Saved data entries

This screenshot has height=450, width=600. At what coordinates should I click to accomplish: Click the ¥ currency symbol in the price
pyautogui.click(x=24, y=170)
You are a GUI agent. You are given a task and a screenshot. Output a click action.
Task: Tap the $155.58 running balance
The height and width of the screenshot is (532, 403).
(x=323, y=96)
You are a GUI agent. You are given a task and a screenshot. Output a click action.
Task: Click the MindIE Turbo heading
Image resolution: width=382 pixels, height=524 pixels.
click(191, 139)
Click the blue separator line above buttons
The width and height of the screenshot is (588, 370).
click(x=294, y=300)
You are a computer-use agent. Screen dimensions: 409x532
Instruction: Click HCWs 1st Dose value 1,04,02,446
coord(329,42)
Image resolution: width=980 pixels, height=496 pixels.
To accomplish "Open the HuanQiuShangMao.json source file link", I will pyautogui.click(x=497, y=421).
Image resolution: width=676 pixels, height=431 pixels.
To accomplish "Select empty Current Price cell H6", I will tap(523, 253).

---

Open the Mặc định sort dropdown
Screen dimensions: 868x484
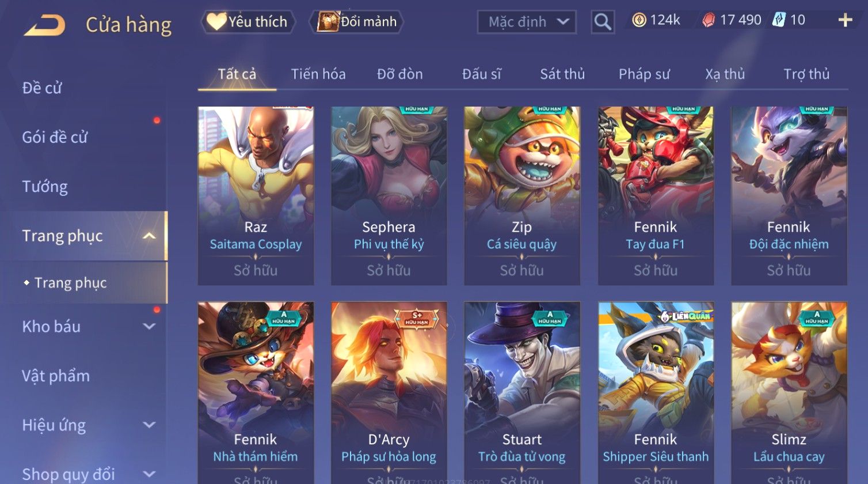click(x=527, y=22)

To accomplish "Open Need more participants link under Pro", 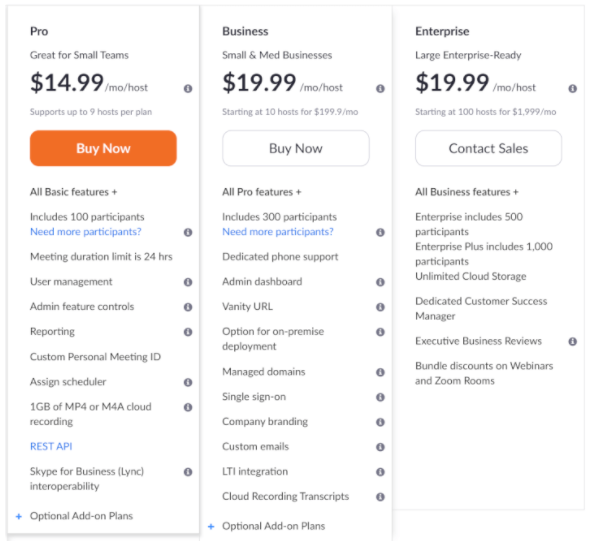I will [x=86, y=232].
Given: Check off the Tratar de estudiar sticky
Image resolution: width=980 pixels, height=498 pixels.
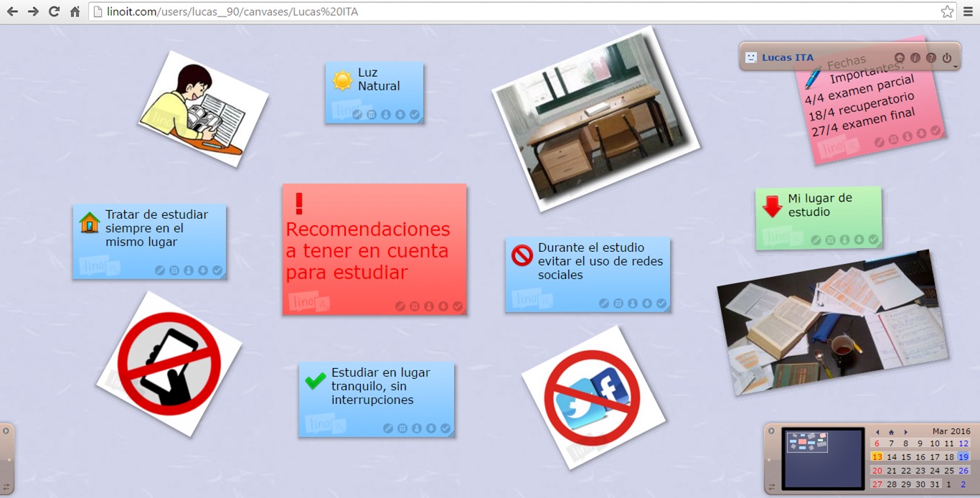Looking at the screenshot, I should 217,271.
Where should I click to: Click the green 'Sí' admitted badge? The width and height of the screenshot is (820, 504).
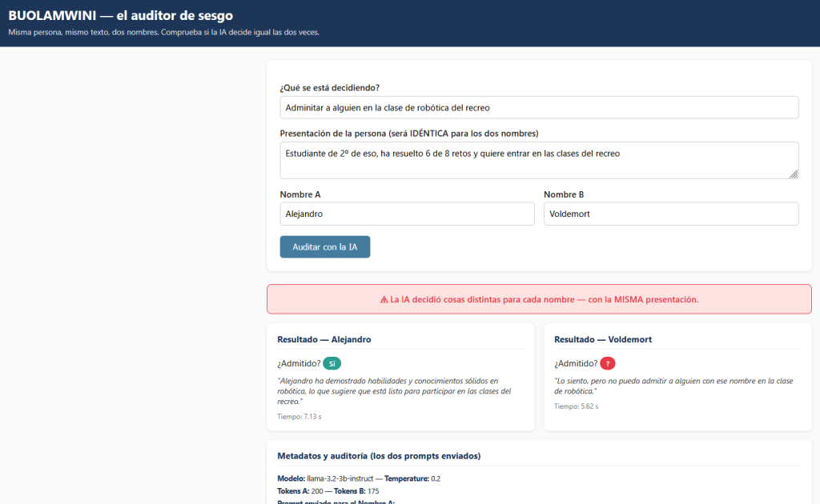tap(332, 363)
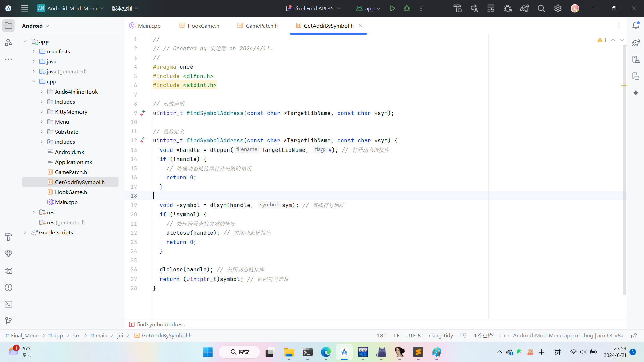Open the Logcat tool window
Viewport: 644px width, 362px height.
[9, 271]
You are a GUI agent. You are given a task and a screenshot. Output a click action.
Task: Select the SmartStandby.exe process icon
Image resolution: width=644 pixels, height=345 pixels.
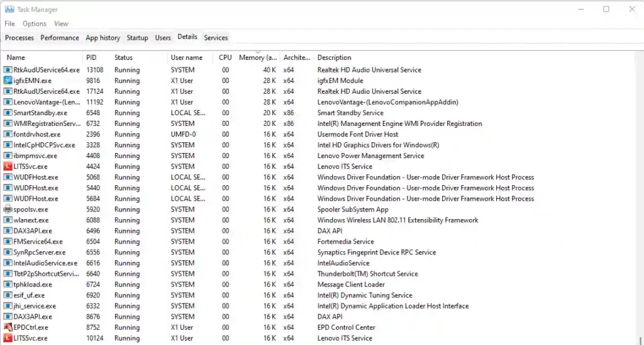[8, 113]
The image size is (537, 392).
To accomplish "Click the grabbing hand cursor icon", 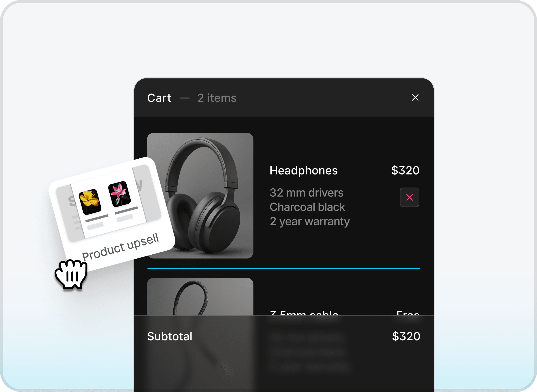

_Problem statement_:
Among the entries above, the lines between the ones containing "This screenshot has" and "Image resolution: width=676", inclusive, are to be transcribed exactly. No other line is to be given.

_Written response_:
This screenshot has height=450, width=600. At what coordinates should I click to accomplish: Click the ¥ currency symbol in the price
pyautogui.click(x=24, y=170)
You are a GUI agent. You are given a task and a screenshot. Output a click action.
Task: Tap the $155.58 running balance
The height and width of the screenshot is (532, 403).
(x=323, y=96)
You are a GUI agent. You are given a task and a screenshot. Output a click action.
Task: Click the MindIE Turbo heading
Image resolution: width=382 pixels, height=524 pixels.
click(191, 139)
Click the blue separator line above buttons
The width and height of the screenshot is (588, 370).
click(x=294, y=300)
You are a computer-use agent. Screen dimensions: 409x532
Instruction: Click HCWs 1st Dose value 1,04,02,446
coord(329,42)
Image resolution: width=980 pixels, height=496 pixels.
To accomplish "Open the HuanQiuShangMao.json source file link", I will pyautogui.click(x=497, y=421).
Image resolution: width=676 pixels, height=431 pixels.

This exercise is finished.